Heap

  • Heap are the large area for dynamic space allocations
  • Stores large data
  • Data remains until explicitly removed
    • Unlike stack where a function execution is complete, the data is removed or rather the stack pointer is updated so the for new function data will be overwritten
    • But in the heap we explicitly need to remove the data
  • All function can access the heap
  • It grows from low to high (address)
    • Unlike data & stack section which grows from high to low
  • We need functions like malloc, free, new to allocate and de-allocate the space in heap

Pointers

  • Points to memory address in the heap
  • A pointer is stored in a stack or a data or heap section
    • When a large object is stored in the heap, the pointer of that may be stored in the stack section as a local variable to access it fast.
    • If the data is constant or a global data, then the data will be stored in heap but the pointer of that data will be stored in “data” section.
  • The pointer stores the address of first byte of the heap
    • So if large data is stored and that data may be sparse or continuous in the heap, then only the address of first byte will be stored in the pointer.
  • Pointer also stores the type of data it points to.
    • This helps in determining what will be the size of the data.
    • For eg in a 32 bit machine, if a integer is stored in the heap, than the pointer data type will be int and the kernel will know that the data size if 4 byte, so need to read 4 bytes.
    • Also, will need type when allocation memory for storing the data.

Process execution

int main() {
	int *ptr = malloc(sizeof(int));
	*ptr = 10
	*ptr += 1

	free(ptr)
	return 0;
}
  1. Program is loaded, and all the registers are initialised
  2. sizeof(int) i.e “#4” will be stored to register as to pass it as a parameter to malloc function
  3. malloc function will start executing
    1. process will change from “user mode” to “kernal mode”
    2. As user mode is not authorised to deal with memory allocation and stuff
    3. Only kernal can do it.
    4. Note: As mode is switching, all the CPU data will be stored and loaded again, so this is a heavy operation
  4. malloc will return the pointer of the space
    1. The pointer will be stored in the register as well as in the stack
  5. cpu will store “10” in the ptr location
  6. free function will start executing
    1. This will also make the process change to kernel mode

malloc & free

  • malloc & free is a function call, which is executed in kernel mode only
  • malloc allocates the size given in the heap and returns the address
  • malloc also stores header of fix size before the address (space allocated)
    • The size is stored in the header
  • free deletes the data and frees the space
    • free reads the header and get the info about the size of memory it needs to free

Memory leaks

  • freeing the heap memory is important
  • memory leaks happens in the heap
  • When a pointer (stored in stack) is created by function which points to a memory in heap, and that function completes it’s execution then the the stack is cleared.
    • But the memory is not freed in the heap
    • And heap memory is large but limited, so when the heap is full a memory leak is happened
  • Some languages handles this freeing of memory by using “Refcounting” i.e “Garbage Collection”
    • Number if references of the memory in the code is stored.
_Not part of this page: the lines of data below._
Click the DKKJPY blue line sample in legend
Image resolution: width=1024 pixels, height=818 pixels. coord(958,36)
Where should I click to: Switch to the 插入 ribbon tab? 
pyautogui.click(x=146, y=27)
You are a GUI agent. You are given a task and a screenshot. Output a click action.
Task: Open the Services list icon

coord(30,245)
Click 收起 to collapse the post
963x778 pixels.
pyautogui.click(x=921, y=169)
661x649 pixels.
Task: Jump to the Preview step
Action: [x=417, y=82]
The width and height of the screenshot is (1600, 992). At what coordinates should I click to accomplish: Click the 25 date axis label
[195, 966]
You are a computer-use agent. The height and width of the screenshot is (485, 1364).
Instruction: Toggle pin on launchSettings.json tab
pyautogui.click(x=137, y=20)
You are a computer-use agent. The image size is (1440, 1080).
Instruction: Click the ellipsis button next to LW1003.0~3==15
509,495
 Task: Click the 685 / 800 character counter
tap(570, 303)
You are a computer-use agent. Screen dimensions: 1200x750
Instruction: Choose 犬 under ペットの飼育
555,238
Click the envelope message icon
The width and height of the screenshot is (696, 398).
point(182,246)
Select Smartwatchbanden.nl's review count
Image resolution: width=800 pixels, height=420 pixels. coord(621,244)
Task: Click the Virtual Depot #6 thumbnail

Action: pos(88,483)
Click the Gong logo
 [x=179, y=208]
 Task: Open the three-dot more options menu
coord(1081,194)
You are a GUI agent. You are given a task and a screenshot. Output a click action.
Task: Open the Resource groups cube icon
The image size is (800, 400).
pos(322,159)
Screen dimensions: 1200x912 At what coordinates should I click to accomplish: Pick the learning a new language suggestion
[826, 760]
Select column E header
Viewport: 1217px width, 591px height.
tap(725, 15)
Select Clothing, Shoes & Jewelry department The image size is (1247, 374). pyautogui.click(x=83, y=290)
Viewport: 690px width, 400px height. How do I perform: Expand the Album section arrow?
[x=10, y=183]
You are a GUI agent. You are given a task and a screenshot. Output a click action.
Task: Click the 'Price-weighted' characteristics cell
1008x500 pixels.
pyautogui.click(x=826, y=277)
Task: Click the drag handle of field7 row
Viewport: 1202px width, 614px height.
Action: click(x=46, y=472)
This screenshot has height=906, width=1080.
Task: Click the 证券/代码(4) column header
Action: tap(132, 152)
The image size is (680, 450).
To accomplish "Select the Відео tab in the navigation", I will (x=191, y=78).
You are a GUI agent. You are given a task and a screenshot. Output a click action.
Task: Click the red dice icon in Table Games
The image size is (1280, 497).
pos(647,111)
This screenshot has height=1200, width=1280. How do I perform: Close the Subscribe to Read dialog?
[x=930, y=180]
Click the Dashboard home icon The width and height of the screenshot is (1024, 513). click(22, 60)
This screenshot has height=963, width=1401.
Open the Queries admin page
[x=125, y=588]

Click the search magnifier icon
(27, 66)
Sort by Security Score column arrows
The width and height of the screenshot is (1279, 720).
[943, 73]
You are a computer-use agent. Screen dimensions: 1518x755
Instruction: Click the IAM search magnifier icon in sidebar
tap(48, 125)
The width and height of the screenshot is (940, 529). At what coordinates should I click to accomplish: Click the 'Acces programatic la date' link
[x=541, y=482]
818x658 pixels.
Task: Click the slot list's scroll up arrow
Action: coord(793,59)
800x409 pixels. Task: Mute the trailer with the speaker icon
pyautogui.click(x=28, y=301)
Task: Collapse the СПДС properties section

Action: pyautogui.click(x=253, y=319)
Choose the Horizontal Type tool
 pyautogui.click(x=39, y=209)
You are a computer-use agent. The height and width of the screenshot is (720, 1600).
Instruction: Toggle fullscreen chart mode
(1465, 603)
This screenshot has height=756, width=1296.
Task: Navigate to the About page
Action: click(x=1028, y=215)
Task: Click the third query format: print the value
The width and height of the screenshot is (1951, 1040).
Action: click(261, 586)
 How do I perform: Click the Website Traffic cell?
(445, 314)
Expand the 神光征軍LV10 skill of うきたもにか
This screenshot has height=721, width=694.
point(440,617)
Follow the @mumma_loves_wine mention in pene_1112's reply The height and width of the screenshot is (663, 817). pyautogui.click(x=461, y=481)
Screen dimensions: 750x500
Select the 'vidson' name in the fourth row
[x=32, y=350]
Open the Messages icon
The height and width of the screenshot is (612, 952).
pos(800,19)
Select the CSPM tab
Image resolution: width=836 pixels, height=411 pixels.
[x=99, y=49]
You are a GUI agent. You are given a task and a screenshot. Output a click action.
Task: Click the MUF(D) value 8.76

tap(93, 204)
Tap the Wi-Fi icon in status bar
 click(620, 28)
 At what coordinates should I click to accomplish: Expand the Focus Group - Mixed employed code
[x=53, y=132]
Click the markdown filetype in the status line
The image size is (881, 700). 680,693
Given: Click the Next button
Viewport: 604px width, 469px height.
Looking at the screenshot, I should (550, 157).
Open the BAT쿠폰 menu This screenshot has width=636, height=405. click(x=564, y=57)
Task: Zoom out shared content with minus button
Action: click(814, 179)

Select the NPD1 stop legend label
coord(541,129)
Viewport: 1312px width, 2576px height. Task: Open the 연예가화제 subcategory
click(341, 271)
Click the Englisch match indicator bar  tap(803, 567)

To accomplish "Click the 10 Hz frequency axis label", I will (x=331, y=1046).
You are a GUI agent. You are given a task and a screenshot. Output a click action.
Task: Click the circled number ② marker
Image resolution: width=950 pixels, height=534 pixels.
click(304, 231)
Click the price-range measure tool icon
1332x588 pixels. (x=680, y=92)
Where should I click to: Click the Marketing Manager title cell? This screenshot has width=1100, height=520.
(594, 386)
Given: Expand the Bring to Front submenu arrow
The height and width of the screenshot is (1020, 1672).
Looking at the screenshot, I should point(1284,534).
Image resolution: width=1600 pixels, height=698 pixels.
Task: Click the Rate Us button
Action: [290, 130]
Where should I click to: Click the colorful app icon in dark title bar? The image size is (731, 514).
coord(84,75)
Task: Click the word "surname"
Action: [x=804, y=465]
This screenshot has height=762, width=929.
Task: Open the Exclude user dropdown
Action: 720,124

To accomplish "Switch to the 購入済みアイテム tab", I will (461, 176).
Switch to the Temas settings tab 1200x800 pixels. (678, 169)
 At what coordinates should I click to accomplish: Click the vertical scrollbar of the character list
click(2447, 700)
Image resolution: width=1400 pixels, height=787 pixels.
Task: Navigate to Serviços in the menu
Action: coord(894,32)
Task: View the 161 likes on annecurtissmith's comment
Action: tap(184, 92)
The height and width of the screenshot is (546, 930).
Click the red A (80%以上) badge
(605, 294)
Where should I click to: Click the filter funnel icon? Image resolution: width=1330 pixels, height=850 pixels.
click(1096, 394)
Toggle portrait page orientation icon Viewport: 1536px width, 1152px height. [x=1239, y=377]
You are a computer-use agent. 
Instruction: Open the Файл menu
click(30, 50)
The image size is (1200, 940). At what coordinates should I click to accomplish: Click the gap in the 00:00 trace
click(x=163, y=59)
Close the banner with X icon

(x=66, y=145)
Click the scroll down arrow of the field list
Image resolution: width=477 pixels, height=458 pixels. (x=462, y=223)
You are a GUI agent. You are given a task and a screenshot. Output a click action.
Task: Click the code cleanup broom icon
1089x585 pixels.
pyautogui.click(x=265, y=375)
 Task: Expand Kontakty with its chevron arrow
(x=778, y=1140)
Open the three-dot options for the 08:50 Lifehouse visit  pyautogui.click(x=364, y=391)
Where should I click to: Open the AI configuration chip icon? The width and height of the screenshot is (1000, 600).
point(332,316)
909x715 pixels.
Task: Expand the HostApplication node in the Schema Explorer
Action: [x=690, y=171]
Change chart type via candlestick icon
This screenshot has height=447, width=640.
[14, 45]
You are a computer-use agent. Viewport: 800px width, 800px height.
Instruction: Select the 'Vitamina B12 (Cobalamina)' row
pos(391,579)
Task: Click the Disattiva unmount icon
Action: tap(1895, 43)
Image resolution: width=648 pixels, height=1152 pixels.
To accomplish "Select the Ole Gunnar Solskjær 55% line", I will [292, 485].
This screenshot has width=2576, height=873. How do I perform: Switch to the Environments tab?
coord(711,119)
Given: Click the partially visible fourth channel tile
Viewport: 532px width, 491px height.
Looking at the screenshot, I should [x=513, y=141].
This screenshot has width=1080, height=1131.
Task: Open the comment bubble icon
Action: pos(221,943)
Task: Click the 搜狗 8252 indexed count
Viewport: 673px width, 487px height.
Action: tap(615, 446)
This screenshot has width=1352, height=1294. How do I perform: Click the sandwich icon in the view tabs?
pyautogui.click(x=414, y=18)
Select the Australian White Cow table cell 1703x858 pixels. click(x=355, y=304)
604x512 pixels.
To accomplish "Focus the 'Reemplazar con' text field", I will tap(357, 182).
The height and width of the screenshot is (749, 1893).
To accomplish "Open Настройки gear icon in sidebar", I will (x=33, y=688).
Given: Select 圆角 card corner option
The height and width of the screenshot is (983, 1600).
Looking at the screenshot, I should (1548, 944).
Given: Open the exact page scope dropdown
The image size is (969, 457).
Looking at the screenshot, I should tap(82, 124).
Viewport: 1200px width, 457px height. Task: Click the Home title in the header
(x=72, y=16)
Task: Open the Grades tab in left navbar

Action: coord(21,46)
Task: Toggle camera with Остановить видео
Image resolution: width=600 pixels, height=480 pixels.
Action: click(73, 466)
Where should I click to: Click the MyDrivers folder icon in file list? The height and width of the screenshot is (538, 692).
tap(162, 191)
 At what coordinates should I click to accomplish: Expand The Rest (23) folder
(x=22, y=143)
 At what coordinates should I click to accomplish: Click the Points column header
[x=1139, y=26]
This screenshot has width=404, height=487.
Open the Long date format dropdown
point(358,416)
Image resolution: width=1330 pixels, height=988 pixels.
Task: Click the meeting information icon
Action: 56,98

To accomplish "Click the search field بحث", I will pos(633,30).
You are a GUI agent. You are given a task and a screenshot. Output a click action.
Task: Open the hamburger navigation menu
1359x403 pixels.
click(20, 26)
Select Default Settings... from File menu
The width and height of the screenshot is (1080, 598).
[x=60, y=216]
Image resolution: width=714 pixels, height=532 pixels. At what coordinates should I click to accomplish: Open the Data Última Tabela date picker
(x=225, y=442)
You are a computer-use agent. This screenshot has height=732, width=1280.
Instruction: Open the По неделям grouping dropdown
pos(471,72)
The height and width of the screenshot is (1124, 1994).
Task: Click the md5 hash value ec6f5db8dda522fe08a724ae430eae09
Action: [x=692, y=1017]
When is code is executed we either increment or decrement the reference count
    • So even a read can became write in memory

Dangling Pointer

  • When 2 pointer is pointing to same address, for eg main func call a func1 and func1 is using same data passed from main, so both have a local variable which points to the same address
  • Not some function calls free with their local pointer, then the memory will be freed. But the pointer1 will still point to the same address.
  • So reading data from ptr1 will given wrong data or segfault

Performance Heap vs Stack

  • Stack comes with builtin memory management, in heap we explicitly needs to free the memory
  • Stack variables are in sequence vs heap is random
    • So CPU will cache next variable data in the L1 for stack, but can not for heap
  • Stack space is limited

Order of variable is important, google was able to improve the performance of socket code just by reordering the variables.

  • All the variables that were accessed nearby were created in a sequential order. So all these variables are stored sequentially in the stack and just by accessing 1 variable, we were caching other variables. So a memory call was reduced for that.